→ What is expected: Transcribe the data underneath exactly, keeping every word in place.

================================

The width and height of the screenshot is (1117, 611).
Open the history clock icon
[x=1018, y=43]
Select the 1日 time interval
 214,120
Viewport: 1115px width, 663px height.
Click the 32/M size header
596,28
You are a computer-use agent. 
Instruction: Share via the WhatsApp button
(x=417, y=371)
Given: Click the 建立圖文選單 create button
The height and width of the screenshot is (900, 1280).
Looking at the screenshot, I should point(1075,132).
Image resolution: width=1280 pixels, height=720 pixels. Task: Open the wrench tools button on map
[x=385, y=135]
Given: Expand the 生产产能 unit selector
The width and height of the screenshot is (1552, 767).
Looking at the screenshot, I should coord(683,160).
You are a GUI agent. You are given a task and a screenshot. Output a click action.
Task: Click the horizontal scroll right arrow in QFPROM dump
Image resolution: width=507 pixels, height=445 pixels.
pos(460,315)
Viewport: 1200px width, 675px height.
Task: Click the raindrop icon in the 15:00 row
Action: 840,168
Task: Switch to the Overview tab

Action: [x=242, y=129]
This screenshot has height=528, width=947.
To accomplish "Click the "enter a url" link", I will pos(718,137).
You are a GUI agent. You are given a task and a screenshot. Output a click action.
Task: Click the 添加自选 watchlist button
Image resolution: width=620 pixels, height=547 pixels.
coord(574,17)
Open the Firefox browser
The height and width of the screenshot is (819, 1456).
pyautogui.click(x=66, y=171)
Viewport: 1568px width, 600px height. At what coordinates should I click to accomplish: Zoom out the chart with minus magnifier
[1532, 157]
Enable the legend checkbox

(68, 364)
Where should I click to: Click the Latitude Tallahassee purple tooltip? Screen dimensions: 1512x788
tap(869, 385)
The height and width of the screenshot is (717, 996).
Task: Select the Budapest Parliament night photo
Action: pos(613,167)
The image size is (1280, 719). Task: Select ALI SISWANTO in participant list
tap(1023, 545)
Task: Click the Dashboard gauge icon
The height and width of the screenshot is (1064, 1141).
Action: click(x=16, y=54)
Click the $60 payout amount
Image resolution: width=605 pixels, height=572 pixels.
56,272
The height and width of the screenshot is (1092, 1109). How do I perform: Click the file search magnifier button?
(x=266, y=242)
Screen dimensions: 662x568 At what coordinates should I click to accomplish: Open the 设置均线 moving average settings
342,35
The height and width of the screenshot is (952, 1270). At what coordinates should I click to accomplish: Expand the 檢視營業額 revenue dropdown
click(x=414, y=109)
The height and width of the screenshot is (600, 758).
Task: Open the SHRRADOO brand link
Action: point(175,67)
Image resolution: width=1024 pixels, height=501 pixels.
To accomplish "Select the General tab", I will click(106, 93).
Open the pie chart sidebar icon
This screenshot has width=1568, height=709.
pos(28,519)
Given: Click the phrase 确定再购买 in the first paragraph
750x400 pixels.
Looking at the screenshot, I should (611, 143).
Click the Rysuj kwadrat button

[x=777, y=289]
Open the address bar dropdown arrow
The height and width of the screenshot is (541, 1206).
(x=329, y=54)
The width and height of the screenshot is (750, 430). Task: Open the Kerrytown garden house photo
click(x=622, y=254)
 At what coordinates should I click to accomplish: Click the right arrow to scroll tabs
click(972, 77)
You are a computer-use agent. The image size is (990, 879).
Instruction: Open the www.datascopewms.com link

================================

→ Output for this exercise:
The width and height of the screenshot is (1117, 611).
Open the history clock icon
[x=1018, y=43]
Select the 1日 time interval
 214,120
Viewport: 1115px width, 663px height.
Click the 32/M size header
596,28
You are a computer-use agent. 
Instruction: Share via the WhatsApp button
(x=417, y=371)
Given: Click the 建立圖文選單 create button
The height and width of the screenshot is (900, 1280).
Looking at the screenshot, I should point(1075,132).
Image resolution: width=1280 pixels, height=720 pixels. Task: Open the wrench tools button on map
[x=385, y=135]
Given: Expand the 生产产能 unit selector
The width and height of the screenshot is (1552, 767).
Looking at the screenshot, I should coord(683,160).
You are a GUI agent. You are given a task and a screenshot. Output a click action.
Task: Click the horizontal scroll right arrow in QFPROM dump
Image resolution: width=507 pixels, height=445 pixels.
pos(460,315)
Viewport: 1200px width, 675px height.
Task: Click the raindrop icon in the 15:00 row
Action: 840,168
Task: Switch to the Overview tab

Action: [x=242, y=129]
This screenshot has height=528, width=947.
To accomplish "Click the "enter a url" link", I will pos(718,137).
You are a GUI agent. You are given a task and a screenshot. Output a click action.
Task: Click the 添加自选 watchlist button
Image resolution: width=620 pixels, height=547 pixels.
coord(574,17)
Open the Firefox browser
The height and width of the screenshot is (819, 1456).
pyautogui.click(x=66, y=171)
Viewport: 1568px width, 600px height. At what coordinates should I click to accomplish: Zoom out the chart with minus magnifier
[1532, 157]
Enable the legend checkbox

(68, 364)
Where should I click to: Click the Latitude Tallahassee purple tooltip? Screen dimensions: 1512x788
tap(869, 385)
The height and width of the screenshot is (717, 996).
Task: Select the Budapest Parliament night photo
Action: pos(613,167)
The image size is (1280, 719). Task: Select ALI SISWANTO in participant list
tap(1023, 545)
Task: Click the Dashboard gauge icon
The height and width of the screenshot is (1064, 1141).
Action: click(x=16, y=54)
Click the $60 payout amount
Image resolution: width=605 pixels, height=572 pixels.
56,272
The height and width of the screenshot is (1092, 1109). How do I perform: Click the file search magnifier button?
(x=266, y=242)
Screen dimensions: 662x568 At what coordinates should I click to accomplish: Open the 设置均线 moving average settings
342,35
The height and width of the screenshot is (952, 1270). At what coordinates should I click to accomplish: Expand the 檢視營業額 revenue dropdown
click(x=414, y=109)
The height and width of the screenshot is (600, 758).
Task: Open the SHRRADOO brand link
Action: point(175,67)
Image resolution: width=1024 pixels, height=501 pixels.
To accomplish "Select the General tab", I will click(106, 93).
Open the pie chart sidebar icon
This screenshot has width=1568, height=709.
pos(28,519)
Given: Click the phrase 确定再购买 in the first paragraph
750x400 pixels.
Looking at the screenshot, I should (611, 143).
Click the Rysuj kwadrat button

[x=777, y=289]
Open the address bar dropdown arrow
The height and width of the screenshot is (541, 1206).
(x=329, y=54)
The width and height of the screenshot is (750, 430). Task: Open the Kerrytown garden house photo
click(x=622, y=254)
 At what coordinates should I click to accomplish: Click the right arrow to scroll tabs
click(972, 77)
You are a computer-use agent. The image size is (990, 879).
Instruction: Open the www.datascopewms.com link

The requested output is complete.